Re: [whatwg] StringEncoding open issues

On Fri, Aug 17, 2012 at 5:19 PM, Jonas Sicking <jonas@sicking.cc> wrote:

> On Fri, Aug 17, 2012 at 7:15 AM, Glenn Maynard <glenn@zewt.org> wrote:
> > On Fri, Aug 17, 2012 at 2:23 AM, Jonas Sicking <jonas@sicking.cc> wrote:
> >>
> >> >       - If encoding is "utf-16" and the first bytes match 0xFF 0xFE or
> >> > 0xFE
> >> >       0xFF then set current encoding to "utf-16" or "utf-16be"
> >> > respectively and
> >> >       advance the stream past the BOM. The current encoding is used
> >> > until the
> >> >       stream is reset.
> >> >       - Otherwise, if the first bytes match 0xFF 0xFE, 0xFE 0xFF, or
> >> > 0xEF
> >> >       0xBB 0xBF then set current encoding to "utf-16", "utf-16be" or
> >> > "utf-8"
> >> >       respectively and advance the stream past the BOM. The current
> >> > encoding is
> >> >       used until the stream is reset.
> >>
> >> This doesn't sound right.
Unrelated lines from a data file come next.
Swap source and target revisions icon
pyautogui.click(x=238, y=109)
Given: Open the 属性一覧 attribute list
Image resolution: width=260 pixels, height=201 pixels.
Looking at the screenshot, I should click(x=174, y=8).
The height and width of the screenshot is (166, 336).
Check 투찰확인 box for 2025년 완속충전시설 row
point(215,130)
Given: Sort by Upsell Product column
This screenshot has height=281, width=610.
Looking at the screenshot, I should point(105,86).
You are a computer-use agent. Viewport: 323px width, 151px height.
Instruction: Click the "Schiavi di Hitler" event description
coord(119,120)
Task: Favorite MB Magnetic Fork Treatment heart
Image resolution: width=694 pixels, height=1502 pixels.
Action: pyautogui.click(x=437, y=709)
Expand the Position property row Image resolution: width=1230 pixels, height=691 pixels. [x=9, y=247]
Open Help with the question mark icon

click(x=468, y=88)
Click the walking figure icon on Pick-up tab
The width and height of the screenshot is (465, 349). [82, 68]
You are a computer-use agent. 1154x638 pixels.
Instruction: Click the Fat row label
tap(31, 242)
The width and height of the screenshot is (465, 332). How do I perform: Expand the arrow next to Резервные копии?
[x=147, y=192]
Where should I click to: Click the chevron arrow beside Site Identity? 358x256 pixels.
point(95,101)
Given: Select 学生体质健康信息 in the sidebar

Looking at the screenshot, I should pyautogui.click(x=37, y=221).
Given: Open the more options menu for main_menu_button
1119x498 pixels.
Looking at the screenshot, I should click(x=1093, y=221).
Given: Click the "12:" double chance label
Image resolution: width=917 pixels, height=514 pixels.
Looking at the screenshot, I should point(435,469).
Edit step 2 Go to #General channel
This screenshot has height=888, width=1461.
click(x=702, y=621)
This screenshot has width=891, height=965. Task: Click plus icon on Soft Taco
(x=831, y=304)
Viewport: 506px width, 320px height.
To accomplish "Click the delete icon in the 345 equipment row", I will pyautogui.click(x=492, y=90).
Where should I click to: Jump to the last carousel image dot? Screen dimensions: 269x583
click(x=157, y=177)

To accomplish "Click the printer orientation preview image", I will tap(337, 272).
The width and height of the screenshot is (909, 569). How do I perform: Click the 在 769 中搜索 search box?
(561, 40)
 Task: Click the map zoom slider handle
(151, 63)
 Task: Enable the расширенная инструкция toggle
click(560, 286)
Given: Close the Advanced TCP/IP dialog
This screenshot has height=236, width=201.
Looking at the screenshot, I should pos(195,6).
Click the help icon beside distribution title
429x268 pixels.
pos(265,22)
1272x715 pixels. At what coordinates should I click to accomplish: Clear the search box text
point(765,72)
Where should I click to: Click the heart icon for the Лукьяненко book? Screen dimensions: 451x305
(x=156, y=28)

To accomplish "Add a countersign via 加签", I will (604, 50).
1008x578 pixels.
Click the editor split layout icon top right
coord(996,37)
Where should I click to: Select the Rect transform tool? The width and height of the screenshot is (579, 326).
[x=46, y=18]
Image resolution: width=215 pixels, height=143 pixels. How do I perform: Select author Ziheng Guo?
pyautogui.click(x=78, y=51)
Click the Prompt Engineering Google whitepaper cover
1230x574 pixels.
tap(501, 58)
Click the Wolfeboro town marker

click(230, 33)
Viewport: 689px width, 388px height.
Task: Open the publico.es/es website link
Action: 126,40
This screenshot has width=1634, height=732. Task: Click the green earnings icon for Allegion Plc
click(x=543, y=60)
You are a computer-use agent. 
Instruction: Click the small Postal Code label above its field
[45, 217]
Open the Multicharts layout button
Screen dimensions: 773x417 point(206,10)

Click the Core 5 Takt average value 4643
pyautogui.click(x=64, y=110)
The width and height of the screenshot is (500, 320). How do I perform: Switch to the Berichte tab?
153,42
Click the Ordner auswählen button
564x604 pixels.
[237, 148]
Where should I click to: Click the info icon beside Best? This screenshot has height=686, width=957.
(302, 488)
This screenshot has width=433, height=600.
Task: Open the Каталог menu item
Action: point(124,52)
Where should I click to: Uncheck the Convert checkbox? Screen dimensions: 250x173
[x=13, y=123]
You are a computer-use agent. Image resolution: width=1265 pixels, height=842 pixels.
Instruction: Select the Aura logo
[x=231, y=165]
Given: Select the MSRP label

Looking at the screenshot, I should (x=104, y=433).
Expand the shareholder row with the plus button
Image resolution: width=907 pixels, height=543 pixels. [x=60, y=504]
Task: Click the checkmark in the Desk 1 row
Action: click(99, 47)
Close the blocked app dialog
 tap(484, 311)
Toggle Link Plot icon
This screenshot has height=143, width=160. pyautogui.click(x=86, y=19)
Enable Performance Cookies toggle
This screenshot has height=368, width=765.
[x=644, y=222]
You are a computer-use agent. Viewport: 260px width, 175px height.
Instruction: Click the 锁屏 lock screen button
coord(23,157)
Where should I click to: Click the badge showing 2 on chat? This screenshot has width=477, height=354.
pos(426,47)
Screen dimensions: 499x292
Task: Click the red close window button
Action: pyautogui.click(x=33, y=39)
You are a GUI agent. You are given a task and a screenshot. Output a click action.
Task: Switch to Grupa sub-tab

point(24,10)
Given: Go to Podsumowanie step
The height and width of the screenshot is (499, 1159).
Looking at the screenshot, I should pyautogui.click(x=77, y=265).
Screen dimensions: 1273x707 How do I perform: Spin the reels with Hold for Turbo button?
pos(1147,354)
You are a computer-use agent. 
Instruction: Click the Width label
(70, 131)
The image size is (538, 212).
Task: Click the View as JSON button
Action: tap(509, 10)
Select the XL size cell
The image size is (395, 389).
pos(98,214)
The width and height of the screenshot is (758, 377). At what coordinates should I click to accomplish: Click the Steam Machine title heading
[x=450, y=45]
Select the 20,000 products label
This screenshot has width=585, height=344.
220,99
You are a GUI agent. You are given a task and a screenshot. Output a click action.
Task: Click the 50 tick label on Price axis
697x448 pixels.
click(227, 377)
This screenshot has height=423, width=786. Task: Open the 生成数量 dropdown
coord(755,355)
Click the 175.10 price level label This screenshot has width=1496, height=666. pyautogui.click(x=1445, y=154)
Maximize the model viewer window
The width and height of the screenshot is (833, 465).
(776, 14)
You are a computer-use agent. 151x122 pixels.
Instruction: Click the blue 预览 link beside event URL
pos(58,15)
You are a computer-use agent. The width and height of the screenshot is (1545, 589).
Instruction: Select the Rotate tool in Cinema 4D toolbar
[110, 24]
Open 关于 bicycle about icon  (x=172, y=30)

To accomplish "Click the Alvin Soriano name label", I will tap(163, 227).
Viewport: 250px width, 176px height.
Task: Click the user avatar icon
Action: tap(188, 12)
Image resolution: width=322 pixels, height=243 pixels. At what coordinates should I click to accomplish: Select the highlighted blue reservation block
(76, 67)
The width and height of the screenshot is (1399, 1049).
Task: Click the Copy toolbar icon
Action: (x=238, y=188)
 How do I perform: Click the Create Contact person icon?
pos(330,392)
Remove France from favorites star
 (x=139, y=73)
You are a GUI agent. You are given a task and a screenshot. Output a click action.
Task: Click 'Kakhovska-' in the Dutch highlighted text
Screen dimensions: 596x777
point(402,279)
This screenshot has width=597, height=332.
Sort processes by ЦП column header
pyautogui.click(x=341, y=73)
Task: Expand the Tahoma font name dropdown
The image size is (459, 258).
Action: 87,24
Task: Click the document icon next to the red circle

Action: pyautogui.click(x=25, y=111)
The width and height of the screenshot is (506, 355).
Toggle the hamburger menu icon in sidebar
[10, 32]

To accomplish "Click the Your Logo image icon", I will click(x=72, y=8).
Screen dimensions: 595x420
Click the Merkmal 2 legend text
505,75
The effect of the rules so far would be that
> >> if you create a decoder and specify "utf-16" as encoding, and the
> >> first bytes in the stream are 0xEF 0xBB 0xBF you'd silently switch to
> >> "utf-8" decoding.
> >
> > I think the scope of the "otherwise" is unclear, and this is meant to be
> > "otherwise (if encoding is not "utf-16")".
>
> Ah, that would make sense. It effectively means "if encoding is not set".
>
> / Jonas
>

I've attempted to distill the above into the spec in an algorithmic way:
http://wiki.whatwg.org/wiki/StringEncoding#TextDecoder

English version: If you specify "utf-16" you get endian-agnostic UTF-16
encoding support. Failing that, if your encoding matches your BOM it is
consumed. Failing *that*, you get whatever behavior falls out of the decode
algorithm (garbage, error, etc).

The JS shim has *not* been updated yet.

Only part of this edit has been live for the last few weeks - apologies to
the Moz folks who were trying to understand what the half-specified
internal useBOM flag was for. Any implementer feedback so far?

Received on Monday, 17 September 2012 21:13:35 UTC